Provided information:
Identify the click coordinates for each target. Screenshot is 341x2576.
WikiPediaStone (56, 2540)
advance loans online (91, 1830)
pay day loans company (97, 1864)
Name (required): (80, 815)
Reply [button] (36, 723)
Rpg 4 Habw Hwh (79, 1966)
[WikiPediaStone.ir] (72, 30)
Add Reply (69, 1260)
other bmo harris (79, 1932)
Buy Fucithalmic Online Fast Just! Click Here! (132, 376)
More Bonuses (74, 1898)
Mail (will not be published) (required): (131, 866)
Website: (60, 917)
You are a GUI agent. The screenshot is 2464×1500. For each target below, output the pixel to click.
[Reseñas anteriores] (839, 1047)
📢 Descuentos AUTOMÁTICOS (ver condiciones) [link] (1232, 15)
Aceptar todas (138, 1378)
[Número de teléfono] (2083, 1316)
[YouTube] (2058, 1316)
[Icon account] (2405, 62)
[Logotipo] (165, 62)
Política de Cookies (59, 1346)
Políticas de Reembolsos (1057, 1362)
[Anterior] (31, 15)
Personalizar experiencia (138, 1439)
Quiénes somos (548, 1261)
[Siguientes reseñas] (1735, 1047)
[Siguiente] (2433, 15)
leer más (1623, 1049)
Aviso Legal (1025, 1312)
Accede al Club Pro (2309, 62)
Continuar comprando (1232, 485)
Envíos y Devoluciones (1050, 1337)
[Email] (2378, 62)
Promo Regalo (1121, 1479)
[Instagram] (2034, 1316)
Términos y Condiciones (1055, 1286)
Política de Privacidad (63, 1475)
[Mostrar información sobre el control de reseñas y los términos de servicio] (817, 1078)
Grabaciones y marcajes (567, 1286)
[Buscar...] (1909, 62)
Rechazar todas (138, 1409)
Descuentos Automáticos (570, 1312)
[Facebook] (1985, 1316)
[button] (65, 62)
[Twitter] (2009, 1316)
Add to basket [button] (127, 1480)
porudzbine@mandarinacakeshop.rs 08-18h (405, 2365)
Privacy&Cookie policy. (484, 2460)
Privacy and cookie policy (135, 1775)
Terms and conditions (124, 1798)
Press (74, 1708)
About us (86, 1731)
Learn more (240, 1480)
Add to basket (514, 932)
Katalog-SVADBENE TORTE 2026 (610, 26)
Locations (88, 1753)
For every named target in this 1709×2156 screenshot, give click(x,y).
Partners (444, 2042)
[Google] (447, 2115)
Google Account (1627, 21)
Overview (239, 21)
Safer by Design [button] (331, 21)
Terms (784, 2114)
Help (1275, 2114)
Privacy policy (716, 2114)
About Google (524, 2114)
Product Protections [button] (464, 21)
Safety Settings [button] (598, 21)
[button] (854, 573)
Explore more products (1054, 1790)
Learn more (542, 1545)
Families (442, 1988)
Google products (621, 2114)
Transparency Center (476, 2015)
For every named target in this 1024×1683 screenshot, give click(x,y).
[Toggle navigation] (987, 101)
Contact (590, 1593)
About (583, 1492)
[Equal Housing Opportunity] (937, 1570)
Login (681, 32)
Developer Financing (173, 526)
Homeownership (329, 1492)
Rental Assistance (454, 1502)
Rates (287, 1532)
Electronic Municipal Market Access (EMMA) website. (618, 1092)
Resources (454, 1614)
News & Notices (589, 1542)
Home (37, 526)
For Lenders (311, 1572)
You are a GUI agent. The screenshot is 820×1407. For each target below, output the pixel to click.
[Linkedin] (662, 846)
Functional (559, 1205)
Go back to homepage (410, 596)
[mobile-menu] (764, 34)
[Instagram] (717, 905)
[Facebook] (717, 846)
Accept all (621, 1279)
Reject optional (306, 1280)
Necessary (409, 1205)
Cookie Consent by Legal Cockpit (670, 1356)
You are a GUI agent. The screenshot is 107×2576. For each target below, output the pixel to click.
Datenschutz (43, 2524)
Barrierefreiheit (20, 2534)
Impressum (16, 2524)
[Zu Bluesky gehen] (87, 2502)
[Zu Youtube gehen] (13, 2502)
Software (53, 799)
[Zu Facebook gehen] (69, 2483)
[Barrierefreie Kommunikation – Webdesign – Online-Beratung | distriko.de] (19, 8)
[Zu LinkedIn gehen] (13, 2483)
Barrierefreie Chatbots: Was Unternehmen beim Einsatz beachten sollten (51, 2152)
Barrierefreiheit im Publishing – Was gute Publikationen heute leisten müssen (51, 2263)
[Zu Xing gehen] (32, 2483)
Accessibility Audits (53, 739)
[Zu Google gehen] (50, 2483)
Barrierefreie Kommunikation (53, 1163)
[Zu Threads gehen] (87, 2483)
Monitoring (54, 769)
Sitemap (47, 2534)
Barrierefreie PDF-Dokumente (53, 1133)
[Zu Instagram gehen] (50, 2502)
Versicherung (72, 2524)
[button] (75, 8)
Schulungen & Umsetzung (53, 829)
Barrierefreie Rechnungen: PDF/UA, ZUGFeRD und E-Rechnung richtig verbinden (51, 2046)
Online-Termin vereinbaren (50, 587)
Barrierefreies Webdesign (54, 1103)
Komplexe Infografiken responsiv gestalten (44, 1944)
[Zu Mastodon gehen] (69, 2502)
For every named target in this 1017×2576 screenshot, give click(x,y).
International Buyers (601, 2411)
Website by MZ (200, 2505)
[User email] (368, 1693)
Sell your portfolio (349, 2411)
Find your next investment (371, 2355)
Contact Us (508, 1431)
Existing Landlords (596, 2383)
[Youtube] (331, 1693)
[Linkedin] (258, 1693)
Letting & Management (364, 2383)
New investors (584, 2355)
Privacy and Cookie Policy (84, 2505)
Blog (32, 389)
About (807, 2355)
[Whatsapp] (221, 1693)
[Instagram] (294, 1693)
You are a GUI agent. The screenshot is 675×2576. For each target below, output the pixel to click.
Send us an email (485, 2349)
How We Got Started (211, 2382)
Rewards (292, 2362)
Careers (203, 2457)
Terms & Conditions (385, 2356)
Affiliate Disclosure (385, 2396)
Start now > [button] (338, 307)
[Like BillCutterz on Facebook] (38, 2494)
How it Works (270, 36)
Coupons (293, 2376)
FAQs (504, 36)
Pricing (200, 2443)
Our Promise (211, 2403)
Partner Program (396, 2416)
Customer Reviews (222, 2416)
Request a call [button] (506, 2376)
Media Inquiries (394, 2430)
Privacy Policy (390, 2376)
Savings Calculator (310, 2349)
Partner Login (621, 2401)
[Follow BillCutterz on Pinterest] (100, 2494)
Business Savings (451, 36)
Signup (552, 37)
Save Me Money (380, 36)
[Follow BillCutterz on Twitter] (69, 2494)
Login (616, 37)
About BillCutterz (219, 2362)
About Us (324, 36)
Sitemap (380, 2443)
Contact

Work instruction: In the listing above, find the line containing "Letting & Management (364, 2383)" and the line containing "FAQs (504, 36)". Output them and every line between, exactly, and nothing else.

Solution:
Letting & Management (364, 2383)
New investors (584, 2355)
Privacy and Cookie Policy (84, 2505)
Blog (32, 389)
About (807, 2355)
[Whatsapp] (221, 1693)
[Instagram] (294, 1693)
You are a GUI agent. The screenshot is 675×2576. For each target below, output the pixel to click.
Send us an email (485, 2349)
How We Got Started (211, 2382)
Rewards (292, 2362)
Careers (203, 2457)
Terms & Conditions (385, 2356)
Affiliate Disclosure (385, 2396)
Start now > [button] (338, 307)
[Like BillCutterz on Facebook] (38, 2494)
How it Works (270, 36)
Coupons (293, 2376)
FAQs (504, 36)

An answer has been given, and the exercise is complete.